What have you done for your X?

General_Tarfun

Sliders
Location
Atlanta, GA
Well just over 100k miles, I think I have something going on with my tie rods. When parked, I hear a clunk and feel play when steering left to right. I happen to have unused Moog Greasable TR ends from a member on TNX. So I think I'll throw those on, although I hear the Moog tie rods don't hold up well. Bad timing, I just had it inspected and aligned a month ago. :mad: Anything else I should replace up front while in there? Also ordered Raybestos Rotors and Pads for all four.


Those don't come greased so make sure to grease them after you install them. The Hitachi's are better but if that's what you already have I'd install them.

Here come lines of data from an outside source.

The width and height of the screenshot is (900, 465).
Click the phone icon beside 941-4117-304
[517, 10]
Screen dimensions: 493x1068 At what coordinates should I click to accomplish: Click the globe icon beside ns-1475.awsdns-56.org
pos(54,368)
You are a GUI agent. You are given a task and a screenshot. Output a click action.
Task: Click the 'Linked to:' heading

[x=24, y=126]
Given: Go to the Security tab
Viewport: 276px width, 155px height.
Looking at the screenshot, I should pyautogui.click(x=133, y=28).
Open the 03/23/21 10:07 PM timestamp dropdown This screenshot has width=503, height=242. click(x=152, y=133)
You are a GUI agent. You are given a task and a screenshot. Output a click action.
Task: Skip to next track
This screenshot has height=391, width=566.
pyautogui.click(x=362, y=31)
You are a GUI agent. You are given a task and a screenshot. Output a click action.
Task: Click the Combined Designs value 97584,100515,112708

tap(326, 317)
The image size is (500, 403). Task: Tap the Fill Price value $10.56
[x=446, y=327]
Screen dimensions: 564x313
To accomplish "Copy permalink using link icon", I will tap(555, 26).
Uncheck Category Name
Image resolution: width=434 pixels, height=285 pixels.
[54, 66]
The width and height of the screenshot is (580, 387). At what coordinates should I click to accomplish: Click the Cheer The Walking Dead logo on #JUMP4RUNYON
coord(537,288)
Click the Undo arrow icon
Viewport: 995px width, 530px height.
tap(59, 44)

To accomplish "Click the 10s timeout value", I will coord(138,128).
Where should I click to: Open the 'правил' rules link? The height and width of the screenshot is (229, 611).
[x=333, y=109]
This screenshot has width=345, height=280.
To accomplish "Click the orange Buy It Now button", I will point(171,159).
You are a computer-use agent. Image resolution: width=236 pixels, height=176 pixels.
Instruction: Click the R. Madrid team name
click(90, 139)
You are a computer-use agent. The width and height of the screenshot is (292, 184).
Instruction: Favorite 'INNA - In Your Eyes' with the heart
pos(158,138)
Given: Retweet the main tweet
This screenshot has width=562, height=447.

That said at 100k miles the inners could also have some play in them, if you replace those I don't recommend ordering from RA for the inners. Myself and at least one other member kept getting sent Titan inners in the Xterra marked box when we ordered Xterra ITR's. If your boots are bad you should replace them but if not I'd keep them. They will need some hose clamps though to hold them on because when you cut off the OE metal tie wrap it's not reusable.
 

MMac

Test Drive
Those don't come greased so make sure to grease them after you install them. The Hitachi's are better but if that's what you already have I'd install them. That said at 100k miles the inners could also have some play in them, if you replace those I don't recommend ordering from RA for the inners. Myself and at least one other member kept getting sent Titan inners in the Xterra marked box when we ordered Xterra ITR's. If your boots are bad you should replace them but if not I'd keep them. They will need some hose clamps though to hold them on because when you cut off the OE metal tie wrap it's not reusable.

I gave the Outers a good shake last night to confirm, I was able to move it back and forth slightly to the point it would make a similar noise when steering. Just checked Courtesy, $120 each for OEM Inners, yikes! Where did you end up getting your Inners from?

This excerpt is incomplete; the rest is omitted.